Well, this will be my last posting. What an adventure this has been.
Working in the Marantz collection has far exceeded any expectations I had. The quality and the quantity of the bilingual books (and indeed the whole collection) is very high, and seeing the range of approaches to creating bilingual books has been really interesting. The location of the Marantz collection in the Reinberger Library at KSU is very beautifully laid out, and I have had a lovely working space. I do encourage you to visit if you ever have the opportunity.

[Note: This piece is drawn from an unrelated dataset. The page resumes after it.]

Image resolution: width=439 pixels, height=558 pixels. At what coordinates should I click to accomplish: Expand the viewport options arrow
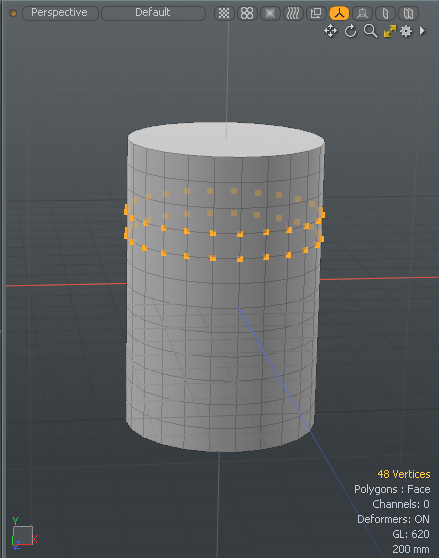(x=422, y=31)
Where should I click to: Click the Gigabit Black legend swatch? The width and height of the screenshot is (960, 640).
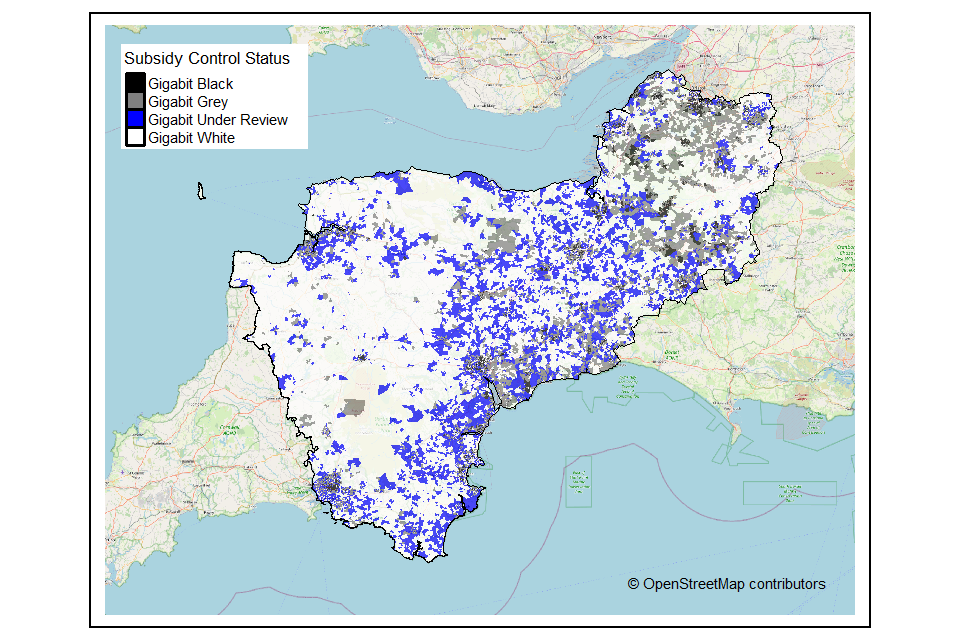click(x=135, y=84)
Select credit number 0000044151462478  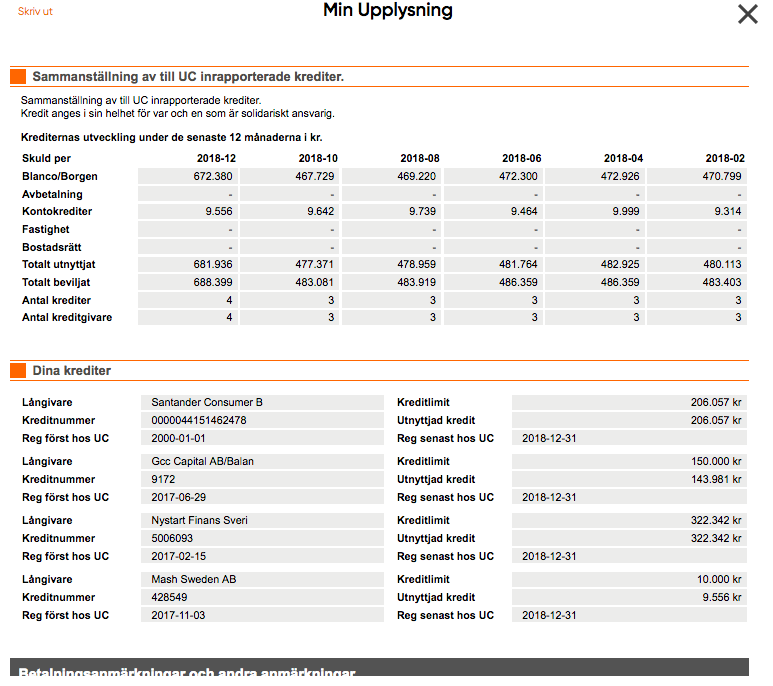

Describing how bilingual books are designed, and considering what the linguistic landscape they present tells us is an ongoing journey for me. I am thrilled with the spreadsheet of data I am able to take home with me. I have also learned a great deal from the content of the books. From learning about famous Latino men and women such as Cesar Chavez, who created a union to improve the working conditions for Latino Farm workers to Pura Belpre who created spaces for Spanish speakers within the New York public library system; from the experiences of being a Vietnamese child medical evacuee to being a child in a Japanese intern camp during World War II; from how to make a piñata to how to build a burrito; from the concept of wabi sabi to what racism feels like. In addition to the dual language nature of the book, they are very powerful in their content. [I have to apologise for the lack of diacritics on the Spanish names. I need to work out how to do these]
I also had the unexpected honour of being able to speak (by Skype) with Alma Flor Ada, an educator and prolific and esteemed author who has played a pivotal role in the development of dual language children’s literature in the United States. http://almaflorada.com/
Beside the Marantz Collection, the Reinberger Library has also got many other interesting books, including full sets of the Newbery and Caldecott awards, and I have enjoyed looking through these too.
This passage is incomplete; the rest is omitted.